Section 1c: Classification Info

In classification info mode, information is displayed showing how good each class is classified. This is reported for both the train and test data sets and in each case both absolute numbers of classified and misclassified are shown along with percentages.

 

Section 1d: Scored Data

In scored data mode, real vs. predicted is displayed for each example in the data set. This is displayed together with what rule was used for the classification. This rule is identified by the leaf(Profile number) that was used to classify the case. The last two columns display the probabilities associated with classifying a case in this leaf. This is associated with the misclassification rate of the node.

 

 

 

Section 2: Splitting Center

By default the tree model will be generated automatically but the user is free to prune the tree and interactively build it. The splitting center lies at the heart of Shih’s interactive tree building process. This process happens on a node by node basis. When the user clicks on a node in the tree topology panel, information about the node as well as the whole model is displayed in this pane.
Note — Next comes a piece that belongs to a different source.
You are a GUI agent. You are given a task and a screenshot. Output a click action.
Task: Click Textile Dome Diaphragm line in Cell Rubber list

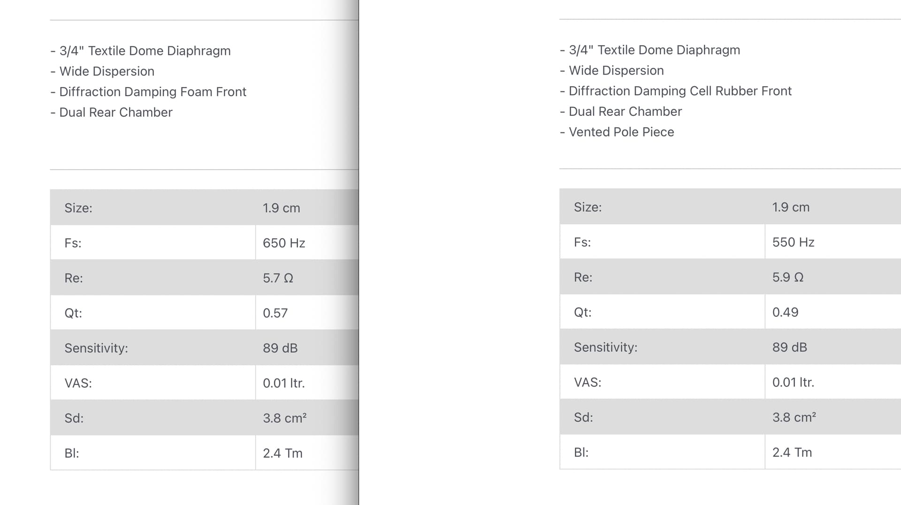point(650,50)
The list of predictor variables is listed on the top left. Information about the model as a whole is shown on the top right. The colored bars just below show the proportions of classified and misclassified cases in the node. This is shown for both the train and test cases.

 

Below this is shown the splitting algorithm that was used in this node. When the tree is first generated, the same splitting algorithm is used on all the nodes. However, when interactively growing or modifying the tree, the user is free to change the splitting algorithm on a node-by-node basis.

 

The variable that will be used to perform the split can be modified in this section. To assist in this, the program will display a 'goodness of split' for each variable. This information is displayed by pressing the ‘G.O.S’ (goodness of split) button. When this is done, the variable list is shown as below.

 

The list of variables is now shown in order of the goodness of split. At this point, the user can pick the desired variable and push the split button.

 

For continuous or interval variables the user has the option of selecting on what value to perform the split. To aid in selecting an appropriate cutoff value the graph on the left is displayed. It shows the goodness of split for every possible cutoff value. The user is free to enter any cutoff value. When they do so they can click on ‘GOS CO’ to display the graph on left around the chosen cutoff value or they can click on ‘SPLIT CO’ to perform the actual split on the chosen cutoff value. See the picture below.

 

 

Section 3: Pruning Sequence Panel

When the tree is generated automatically, this panel will display a graph. It shows the relative cost of the tree as it was pruned from the full tree down to a single node. The tree with the lowest cost is automatically chosen, but the user can pick other trees as well. It is also possible is to save a selected tree and this is done by pushing the store button. This does not save a tree to disk but instead just keeps it in memory. A user can store several of these trees and switch between them to compare them.

 

Section 4: Zoom View

To help visualize large trees, a zoom view is displayed. A user can then jump to different parts of the tree using it. Clicking at any place on this pane will move a rectangular box around to that place. This rectangle represents what is visible the tree topology pane (section 1a), and moving around will change what is visible in the tree topology pane. This feature is used to help visualize particularly large tree models.

 

Advantages & Disadvantages

The main strength of Shih lies in its inherent simplicity. It is a small software package and does what it does well. The interface is well designed for interactive tree building and the visualization options are quite good. The main weakness of Shih is also that it is a small package and the user will be quite limited in the number and variety of data mining tools at their disposal.